_EXERCISE REQUIREMENTS_
Reproduce every line of the listing below word for word, omitting the pictures from your answer.

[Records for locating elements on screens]

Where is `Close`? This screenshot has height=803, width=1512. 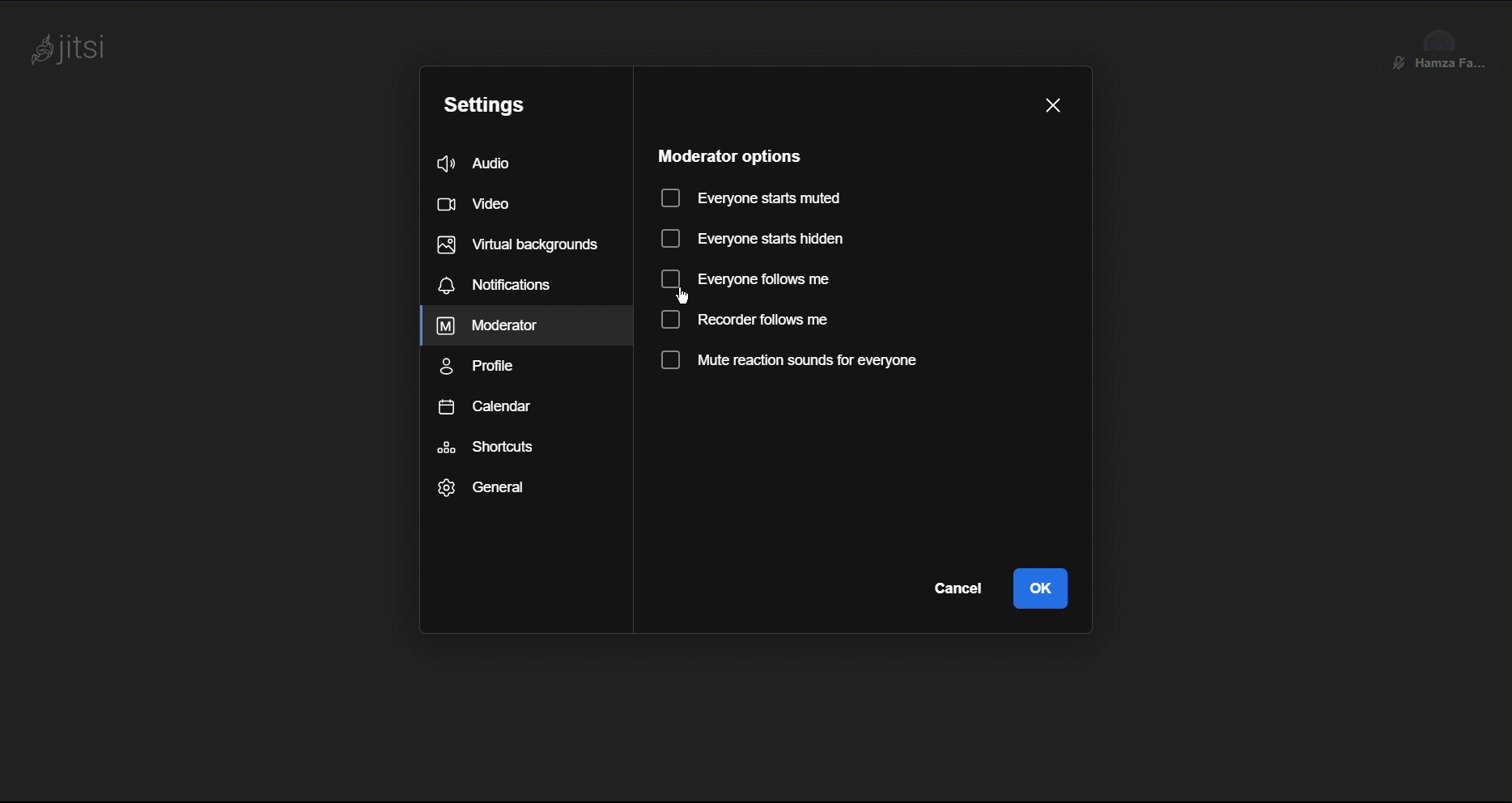
Close is located at coordinates (1054, 102).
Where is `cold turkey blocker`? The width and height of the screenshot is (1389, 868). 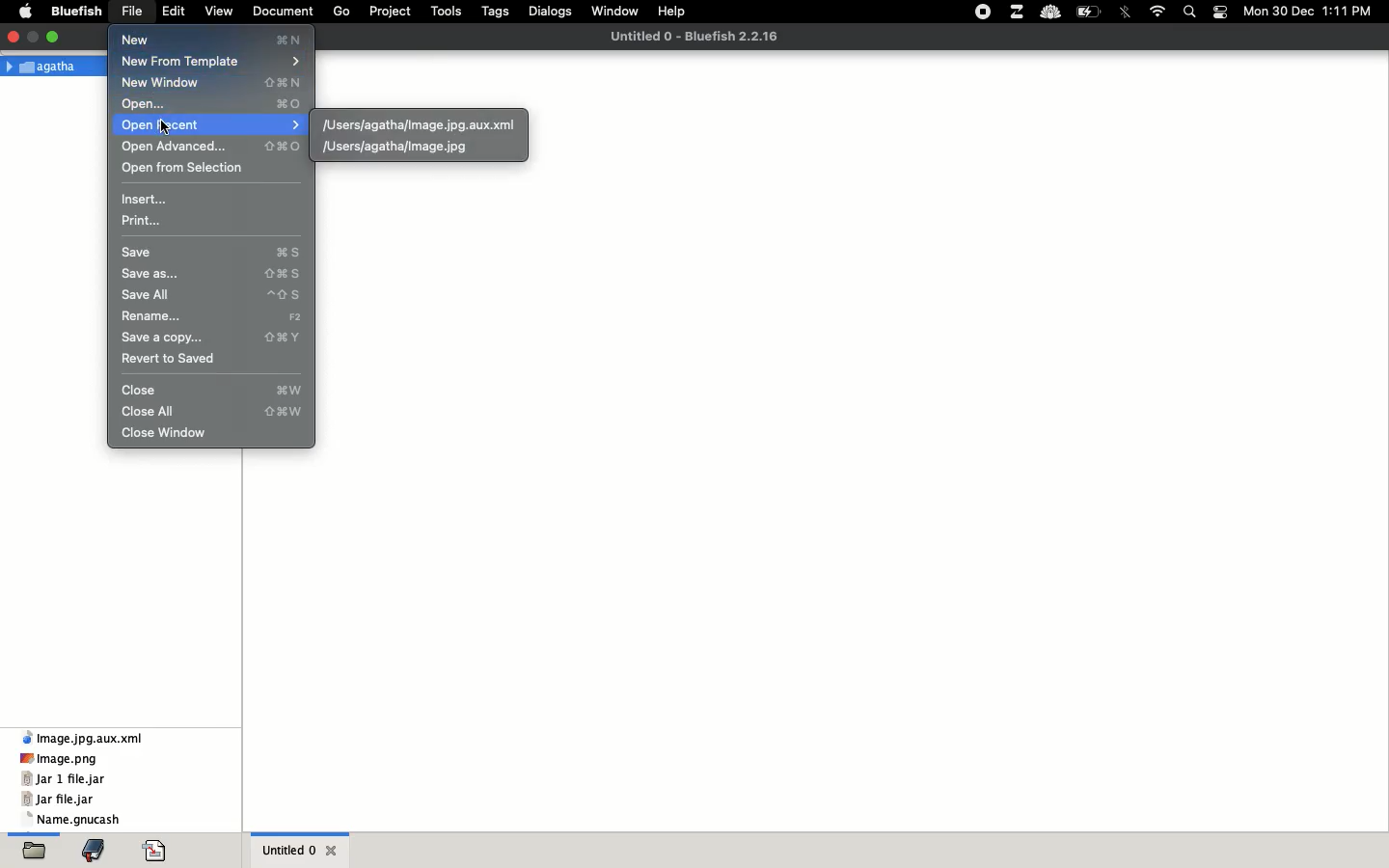
cold turkey blocker is located at coordinates (1052, 13).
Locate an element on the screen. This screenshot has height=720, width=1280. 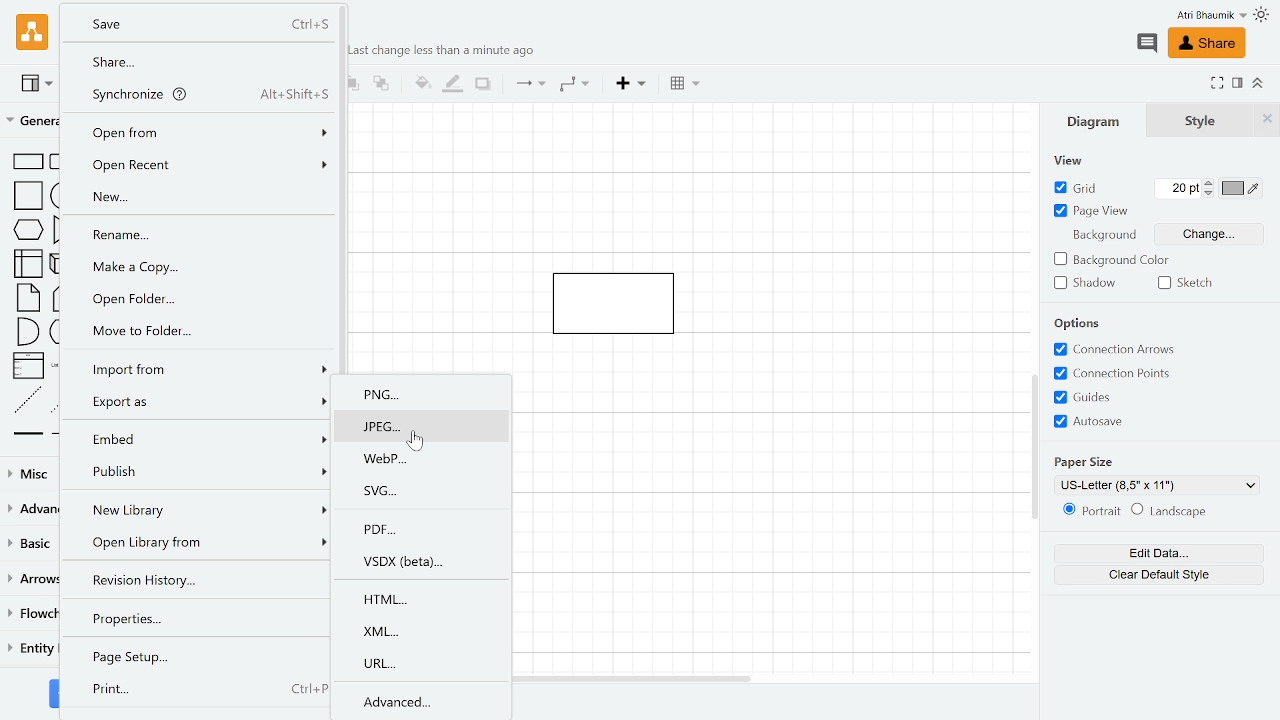
Fullscreen is located at coordinates (1216, 83).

_RESULT OF THE TASK_
Where is `Close`? This screenshot has height=803, width=1512. 
Close is located at coordinates (1054, 102).
Where is `cold turkey blocker`? The width and height of the screenshot is (1389, 868). 
cold turkey blocker is located at coordinates (1052, 13).
Locate an element on the screen. This screenshot has height=720, width=1280. 
Fullscreen is located at coordinates (1216, 83).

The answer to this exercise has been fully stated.